The tsc counters of both hyper-threaded CPUs are increasing in lock step. However, the tsc of CPU 1 is starting off with a delay of ~461552170 clocks. This behavior does not occur on Pentium 4 processors with hyper-threading, making profiling work even with hyper-threading enabled and Windows scheduling the threads on different processors over time. I looked at the cycle difference between the processors on the Pentium 4 and it is very, very small. Perhaps there is only one counter(?).
There are several workarounds that I can use to get around this problem with the Atom.
The easiest is to restrict Windows to a single processor. This can be done from the msconfig application, or manually in the boot.ini. This will reduce performance somewhat. I tried it, and this fixes the problem, as one would expect.
I could also measure the difference between the two processors' timestamp (it seems to be constant after boot), and apply the constant correction of ~461552170 clocks to CPU 1 (using cpuid). There are a few serialization issues here which are not fun, but they can be addressed either in a statistical fashion (ie. checking cpuid before and after rdtsc) or with proper serialization in a driver.

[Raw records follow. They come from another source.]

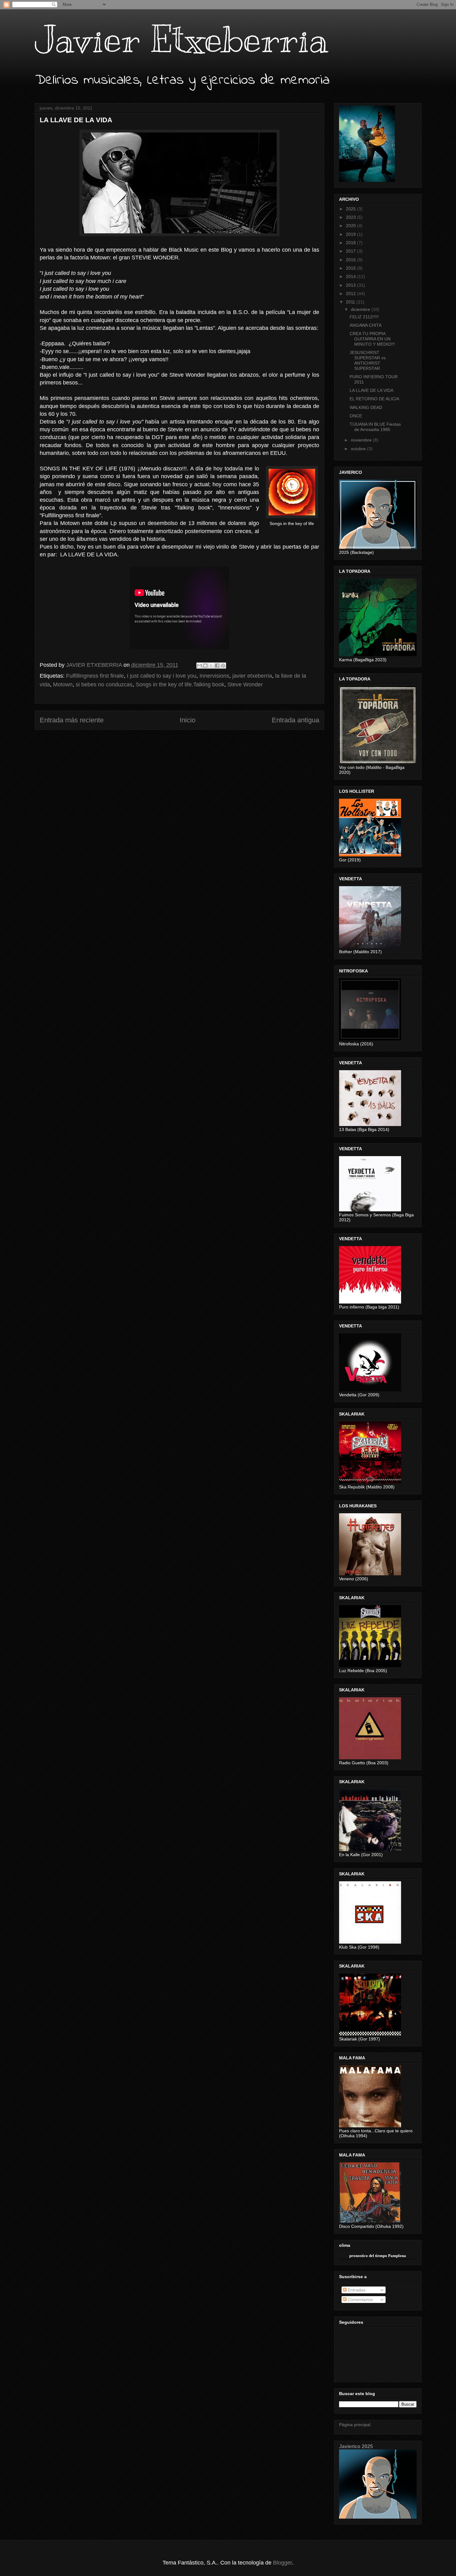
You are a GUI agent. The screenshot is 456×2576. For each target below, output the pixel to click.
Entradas (355, 2289)
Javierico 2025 (356, 2446)
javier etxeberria (252, 676)
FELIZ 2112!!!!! (364, 316)
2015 (351, 268)
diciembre (361, 309)
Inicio (187, 720)
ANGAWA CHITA (366, 325)
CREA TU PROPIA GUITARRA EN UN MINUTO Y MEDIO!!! (372, 339)
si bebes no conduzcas (104, 684)
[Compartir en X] (211, 665)
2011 (351, 301)
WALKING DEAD (366, 407)
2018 (351, 242)
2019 (351, 234)
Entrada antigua (295, 720)
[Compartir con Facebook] (217, 665)
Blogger (282, 2563)
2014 (351, 276)
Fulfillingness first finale (95, 676)
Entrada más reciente (72, 720)
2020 (351, 225)
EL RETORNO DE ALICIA (374, 398)
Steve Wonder (245, 684)
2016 (351, 259)
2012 (351, 293)
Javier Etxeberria (181, 39)
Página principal (354, 2424)
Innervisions (214, 676)
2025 (351, 208)
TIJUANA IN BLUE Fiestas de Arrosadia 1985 (375, 427)
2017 (351, 251)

If solution 2 could be implemented in the rdtsc microcode, this would be the simplest solution for customers, as all serialization issues would be solved, and programs that work on Pentium 4 HT would work on Atom HT without modification.
this really is great news. Is it possible for you to use the C funstion clock instead of rdtsc? I think that should do almost exactly what you want assuming its not too slow.
Well do some more poking around here to see if this is a hardware issue or not. However, please note we believe right that is allowed for one thread to write the TSC (by using wrmsr) and hence it is allowed for the two TSCs to be offset from each other. The cpu may not be able to prevent that. We'll check some more.